Emergency Sick Leave Bill: Congress Considers Time Off for the H1N1 Virus

Earlier this week, Representatives George Miller and Lynn Woolsey, both from the San Francisco Bay Area, introduced a bill in the House of Representatives that would require employers to provide five paid sick days per year to workers who are sent home (or asked to stay there) because of a contagious illness, such as the H1N1 flu virus. The bill would apply to full-time and part-time employees; part-timers would receive a prorated number of hours off. The bill also protects employees who are directed to stay home, by providing that their employers may not discriminate or retaliate against them for following these directions.

Lately, the news has been filled with stories of workers who don't get paid time off and can't afford to stay home when they are ill.
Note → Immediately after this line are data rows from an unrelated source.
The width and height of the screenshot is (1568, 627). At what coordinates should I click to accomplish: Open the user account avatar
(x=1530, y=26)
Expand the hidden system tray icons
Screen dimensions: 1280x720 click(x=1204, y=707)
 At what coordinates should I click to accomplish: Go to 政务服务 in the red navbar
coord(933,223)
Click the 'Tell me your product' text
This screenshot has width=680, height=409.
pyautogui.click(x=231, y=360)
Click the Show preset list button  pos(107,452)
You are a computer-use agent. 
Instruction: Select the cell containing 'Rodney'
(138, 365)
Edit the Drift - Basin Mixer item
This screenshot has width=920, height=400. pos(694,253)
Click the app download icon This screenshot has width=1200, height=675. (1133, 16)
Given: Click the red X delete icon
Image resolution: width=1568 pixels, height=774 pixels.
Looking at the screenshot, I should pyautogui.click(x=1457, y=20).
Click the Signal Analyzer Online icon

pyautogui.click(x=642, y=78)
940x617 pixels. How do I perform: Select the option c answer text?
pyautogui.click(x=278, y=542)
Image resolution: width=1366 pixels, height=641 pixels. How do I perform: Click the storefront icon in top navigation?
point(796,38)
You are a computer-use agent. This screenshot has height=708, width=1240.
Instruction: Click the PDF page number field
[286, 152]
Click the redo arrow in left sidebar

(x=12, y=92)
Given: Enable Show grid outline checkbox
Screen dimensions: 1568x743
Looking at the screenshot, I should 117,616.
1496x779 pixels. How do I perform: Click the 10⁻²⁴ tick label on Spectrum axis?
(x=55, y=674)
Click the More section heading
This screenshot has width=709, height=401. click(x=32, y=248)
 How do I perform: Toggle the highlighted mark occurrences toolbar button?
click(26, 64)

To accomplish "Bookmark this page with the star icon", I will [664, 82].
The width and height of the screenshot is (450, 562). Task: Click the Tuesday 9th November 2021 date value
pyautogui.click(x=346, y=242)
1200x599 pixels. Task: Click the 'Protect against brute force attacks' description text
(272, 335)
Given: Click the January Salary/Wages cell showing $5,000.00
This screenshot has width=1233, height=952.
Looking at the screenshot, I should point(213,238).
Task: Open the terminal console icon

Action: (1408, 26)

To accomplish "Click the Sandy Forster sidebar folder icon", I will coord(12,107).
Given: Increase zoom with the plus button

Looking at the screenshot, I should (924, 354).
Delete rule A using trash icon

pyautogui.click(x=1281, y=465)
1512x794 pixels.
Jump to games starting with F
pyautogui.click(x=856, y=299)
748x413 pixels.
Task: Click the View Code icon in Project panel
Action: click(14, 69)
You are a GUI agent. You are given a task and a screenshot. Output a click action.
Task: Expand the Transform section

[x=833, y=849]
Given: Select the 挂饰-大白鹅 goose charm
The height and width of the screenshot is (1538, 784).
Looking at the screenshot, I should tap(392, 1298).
As the press release for the bill points out, many of the estimated 50 million Americans who don't get paid sick leave work in low-wage jobs, such as food services, hospitality, school work, and health care, where they are likely to have contact with the public. And, the Centers for Disease Control (CDC) has said that every worker who comes to work sick will infect one in ten coworkers.

The CDC has recommended that those who have the H1N1 virus stay home until 24 hours have passed since they last had a fever. (Those in the healthcare field are advised to stay home for seven days after they first get sick, or 24 hours after their symptoms go away.) However, the CDC has also said that those who have been sick may continue shedding the virus (that is, they will continue to be contagious), although at lower levels, for up to ten days. 

The bill, called the "Emergency Influenza Containment Act," would apply only to employers with at least 15 employees. It's intended as an emergency provision, and would sunset (expire) two years after enactment. The House Committee on Education and Labor is scheduled to hold a hearing on the bill in a couple of weeks.